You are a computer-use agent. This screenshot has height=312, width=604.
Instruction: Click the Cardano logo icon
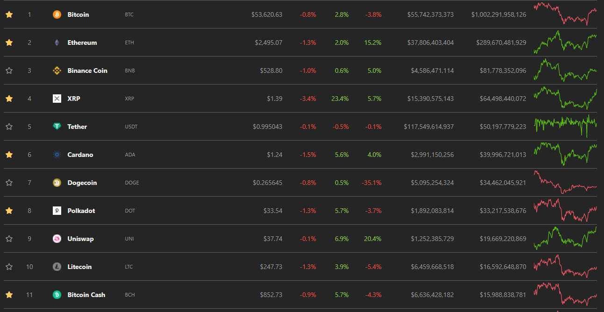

...

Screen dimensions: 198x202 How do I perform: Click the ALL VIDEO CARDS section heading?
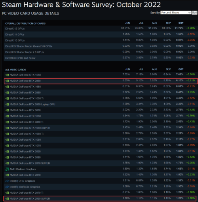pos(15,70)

...

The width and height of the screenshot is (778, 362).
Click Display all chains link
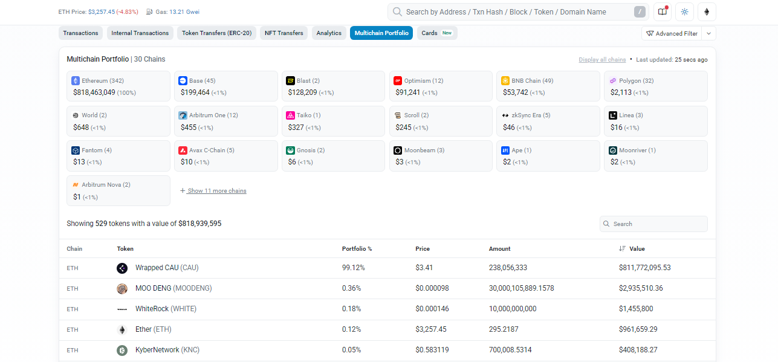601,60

* Problem to solve
Gather every line of the listing above that contains the word "screenshot", and copy each of those lines in full.

* Output
You are a computer-use agent. This screenshot has height=312, width=604.
The width and height of the screenshot is (778, 362).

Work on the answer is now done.